> [OBJECTIVE] Please render the records as a Markdown table with the columns Row and Line, numbering the rows from 1 and leaving out blank lines. Begin at the line that contains "Find the location of a particular element. This" and stop after the line that contains "What do you see at coordinates (2545, 45)".

> [SUPPLIED RECORDS]
━━━━━━━━━━━━━━━━
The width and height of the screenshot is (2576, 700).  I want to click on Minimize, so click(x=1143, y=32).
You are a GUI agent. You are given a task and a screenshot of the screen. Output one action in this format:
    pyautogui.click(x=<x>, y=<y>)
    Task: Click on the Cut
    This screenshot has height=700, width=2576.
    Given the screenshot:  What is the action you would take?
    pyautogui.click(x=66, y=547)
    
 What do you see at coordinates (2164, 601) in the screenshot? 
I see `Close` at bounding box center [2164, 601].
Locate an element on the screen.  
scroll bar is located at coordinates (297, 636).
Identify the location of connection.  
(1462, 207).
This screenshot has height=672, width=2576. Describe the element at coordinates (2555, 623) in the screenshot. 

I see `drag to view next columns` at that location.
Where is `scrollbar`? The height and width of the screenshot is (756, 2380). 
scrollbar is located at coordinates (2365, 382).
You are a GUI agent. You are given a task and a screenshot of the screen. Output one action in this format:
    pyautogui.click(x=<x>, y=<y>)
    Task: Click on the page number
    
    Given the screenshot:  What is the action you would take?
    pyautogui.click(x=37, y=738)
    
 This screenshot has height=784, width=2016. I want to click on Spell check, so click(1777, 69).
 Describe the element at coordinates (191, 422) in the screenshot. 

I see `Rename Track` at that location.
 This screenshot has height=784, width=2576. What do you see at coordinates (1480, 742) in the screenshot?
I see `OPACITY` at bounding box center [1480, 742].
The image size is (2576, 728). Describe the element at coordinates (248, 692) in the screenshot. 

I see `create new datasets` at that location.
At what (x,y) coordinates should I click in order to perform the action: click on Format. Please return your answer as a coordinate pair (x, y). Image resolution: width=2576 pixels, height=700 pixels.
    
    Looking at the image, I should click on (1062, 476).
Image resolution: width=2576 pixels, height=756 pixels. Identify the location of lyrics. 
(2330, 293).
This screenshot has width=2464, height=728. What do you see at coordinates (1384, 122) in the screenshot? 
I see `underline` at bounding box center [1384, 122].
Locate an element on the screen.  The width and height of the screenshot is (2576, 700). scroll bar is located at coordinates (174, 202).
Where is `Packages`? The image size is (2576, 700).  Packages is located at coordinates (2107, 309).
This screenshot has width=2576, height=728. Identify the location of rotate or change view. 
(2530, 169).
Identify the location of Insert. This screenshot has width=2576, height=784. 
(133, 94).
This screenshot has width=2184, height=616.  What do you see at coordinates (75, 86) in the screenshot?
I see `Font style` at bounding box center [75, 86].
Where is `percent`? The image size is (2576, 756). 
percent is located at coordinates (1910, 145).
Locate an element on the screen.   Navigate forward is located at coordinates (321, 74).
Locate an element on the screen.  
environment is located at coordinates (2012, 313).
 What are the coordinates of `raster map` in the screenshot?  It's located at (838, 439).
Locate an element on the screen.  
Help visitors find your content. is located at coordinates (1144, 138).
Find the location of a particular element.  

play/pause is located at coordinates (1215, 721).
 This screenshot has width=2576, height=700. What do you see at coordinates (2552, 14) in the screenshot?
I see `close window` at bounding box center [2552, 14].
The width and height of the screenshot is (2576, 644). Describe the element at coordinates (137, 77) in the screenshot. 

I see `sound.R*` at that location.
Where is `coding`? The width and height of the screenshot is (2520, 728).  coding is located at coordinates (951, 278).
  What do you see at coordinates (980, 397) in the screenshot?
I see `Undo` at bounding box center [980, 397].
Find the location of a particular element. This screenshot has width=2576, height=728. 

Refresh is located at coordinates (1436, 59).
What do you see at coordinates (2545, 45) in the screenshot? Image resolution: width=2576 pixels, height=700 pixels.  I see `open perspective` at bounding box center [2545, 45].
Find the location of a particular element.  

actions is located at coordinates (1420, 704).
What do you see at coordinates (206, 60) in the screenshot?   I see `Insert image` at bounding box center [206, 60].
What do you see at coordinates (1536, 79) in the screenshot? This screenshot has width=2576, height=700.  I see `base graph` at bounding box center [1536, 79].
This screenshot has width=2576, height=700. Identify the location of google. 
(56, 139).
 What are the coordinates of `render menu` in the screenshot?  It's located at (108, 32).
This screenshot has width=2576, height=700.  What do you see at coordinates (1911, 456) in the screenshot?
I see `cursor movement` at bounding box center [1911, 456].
━━━━━━━━━━━━━━━━
> [EXERCISE ANSWER]
| Row | Line |
|---|---|
| 1 | Find the location of a particular element. This screenshot has width=2576, height=728.  |
| 2 | Refresh is located at coordinates (1436, 59). |
| 3 | What do you see at coordinates (2545, 45) in the screenshot? Image resolution: width=2576 pixels, height=700 pixels.  I see `open perspective` at bounding box center [2545, 45]. |